Donald E. Frey, _America’s Economic Moralists: A History of Rival Ethics and Economics_.  Albany, NY: State University of New York Press, 2009. vii + 239 pp. $75 (hardcover), ISBN: 978-0-7914-9351-9.

Reviewed for EH.NET by Samuel Gregg, Acton Institute.


Despite the ascendency of positivism as a more-or-less unofficial religion throughout much of the academy, it has not proved easy for scholars working in even the most abstract of scholarly sciences to avoid engaging in reflection on the moral life. Given that economics was originally a branch of moral philosophy, there have been many studies in the twentieth and twenty-first centuries that have sought to explore the many intersections between positive economic science and the questions raised by ethics. The results of these analyses usually manifest themselves in the area of normative economic recommendations. There are, however, relatively few historical studies of the intersection of different ethical (even religious) theories of the good and the just, and the insights and methodologies of many economic ideas and perspectives.

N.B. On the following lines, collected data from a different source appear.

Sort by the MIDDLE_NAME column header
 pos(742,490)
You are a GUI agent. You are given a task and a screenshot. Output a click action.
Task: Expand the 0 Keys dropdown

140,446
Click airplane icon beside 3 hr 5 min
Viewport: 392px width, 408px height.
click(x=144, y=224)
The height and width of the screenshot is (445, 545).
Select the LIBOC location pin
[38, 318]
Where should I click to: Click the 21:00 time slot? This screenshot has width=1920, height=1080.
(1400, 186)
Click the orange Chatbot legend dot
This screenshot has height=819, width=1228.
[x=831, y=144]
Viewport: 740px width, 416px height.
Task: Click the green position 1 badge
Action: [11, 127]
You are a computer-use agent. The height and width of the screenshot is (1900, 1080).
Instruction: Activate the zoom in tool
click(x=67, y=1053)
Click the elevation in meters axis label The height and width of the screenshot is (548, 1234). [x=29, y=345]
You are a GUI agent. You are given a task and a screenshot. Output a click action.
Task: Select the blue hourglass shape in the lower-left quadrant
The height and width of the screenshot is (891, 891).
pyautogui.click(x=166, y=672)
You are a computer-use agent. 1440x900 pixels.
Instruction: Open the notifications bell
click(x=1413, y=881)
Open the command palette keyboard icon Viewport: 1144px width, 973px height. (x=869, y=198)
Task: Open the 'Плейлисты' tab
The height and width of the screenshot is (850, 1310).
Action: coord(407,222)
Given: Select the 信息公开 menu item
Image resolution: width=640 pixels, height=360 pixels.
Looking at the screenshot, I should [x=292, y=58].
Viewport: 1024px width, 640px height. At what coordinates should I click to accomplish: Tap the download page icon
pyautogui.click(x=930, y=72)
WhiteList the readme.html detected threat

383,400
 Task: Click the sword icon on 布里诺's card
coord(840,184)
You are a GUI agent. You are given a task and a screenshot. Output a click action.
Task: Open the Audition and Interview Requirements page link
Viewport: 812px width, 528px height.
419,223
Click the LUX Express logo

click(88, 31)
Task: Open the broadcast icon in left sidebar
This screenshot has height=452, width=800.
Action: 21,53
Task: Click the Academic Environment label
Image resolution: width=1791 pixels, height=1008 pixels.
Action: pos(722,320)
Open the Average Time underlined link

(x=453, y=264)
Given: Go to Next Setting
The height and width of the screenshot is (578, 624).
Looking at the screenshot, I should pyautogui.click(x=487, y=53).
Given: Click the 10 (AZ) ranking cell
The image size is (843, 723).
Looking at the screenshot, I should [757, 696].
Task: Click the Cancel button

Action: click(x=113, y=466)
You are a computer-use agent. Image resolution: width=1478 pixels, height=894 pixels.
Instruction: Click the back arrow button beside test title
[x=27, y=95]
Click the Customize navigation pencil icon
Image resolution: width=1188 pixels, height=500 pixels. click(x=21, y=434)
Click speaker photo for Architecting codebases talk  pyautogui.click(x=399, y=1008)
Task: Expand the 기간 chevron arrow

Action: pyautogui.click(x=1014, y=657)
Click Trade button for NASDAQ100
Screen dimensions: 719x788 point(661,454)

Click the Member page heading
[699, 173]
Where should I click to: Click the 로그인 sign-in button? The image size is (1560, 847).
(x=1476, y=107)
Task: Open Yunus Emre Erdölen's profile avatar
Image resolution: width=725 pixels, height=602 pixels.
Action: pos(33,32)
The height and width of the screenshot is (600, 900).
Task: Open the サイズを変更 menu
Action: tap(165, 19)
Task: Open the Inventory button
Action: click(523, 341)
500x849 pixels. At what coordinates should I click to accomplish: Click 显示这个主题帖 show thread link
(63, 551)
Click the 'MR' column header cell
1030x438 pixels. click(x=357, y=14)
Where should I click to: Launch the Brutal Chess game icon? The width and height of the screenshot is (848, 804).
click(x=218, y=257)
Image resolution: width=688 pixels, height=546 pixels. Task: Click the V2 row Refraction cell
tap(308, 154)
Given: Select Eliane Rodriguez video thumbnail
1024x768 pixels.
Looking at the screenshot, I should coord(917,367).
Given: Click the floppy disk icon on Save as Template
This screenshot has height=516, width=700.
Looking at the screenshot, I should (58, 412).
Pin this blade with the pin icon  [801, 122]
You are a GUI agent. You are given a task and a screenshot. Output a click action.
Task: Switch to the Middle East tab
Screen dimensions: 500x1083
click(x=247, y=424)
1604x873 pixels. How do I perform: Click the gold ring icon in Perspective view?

Donald E. Frey’s _America’s Economic Moralists_ is one of those still rare academic explorations of this subject. Looking specifically at American discourse (ranging from economic history to literature), Frey argues that the history of this area in the United States can be viewed in terms of the on-going competition of two rival theories of economic morality. One is focused on relationships and human interconnectedness (often through the prism of different concepts of justice), while the other is essentially concerned with human freedom, understood primarily in terms of autonomy and choice (often with varying understandings of the connection, if any, of liberty to the good).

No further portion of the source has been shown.